━━━━━ RECORDS FOR THIS EXERCISE
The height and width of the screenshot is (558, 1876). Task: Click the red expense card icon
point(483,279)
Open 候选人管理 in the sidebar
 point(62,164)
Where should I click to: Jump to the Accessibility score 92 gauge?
━━━━━━━━━━
What you need to do is retype all the entries exactly as written.

- _EXERCISE OUTPUT_
The height and width of the screenshot is (558, 1876). Task: Click the red expense card icon
point(483,279)
Open 候选人管理 in the sidebar
 point(62,164)
Where should I click to: Jump to the Accessibility score 92 gauge?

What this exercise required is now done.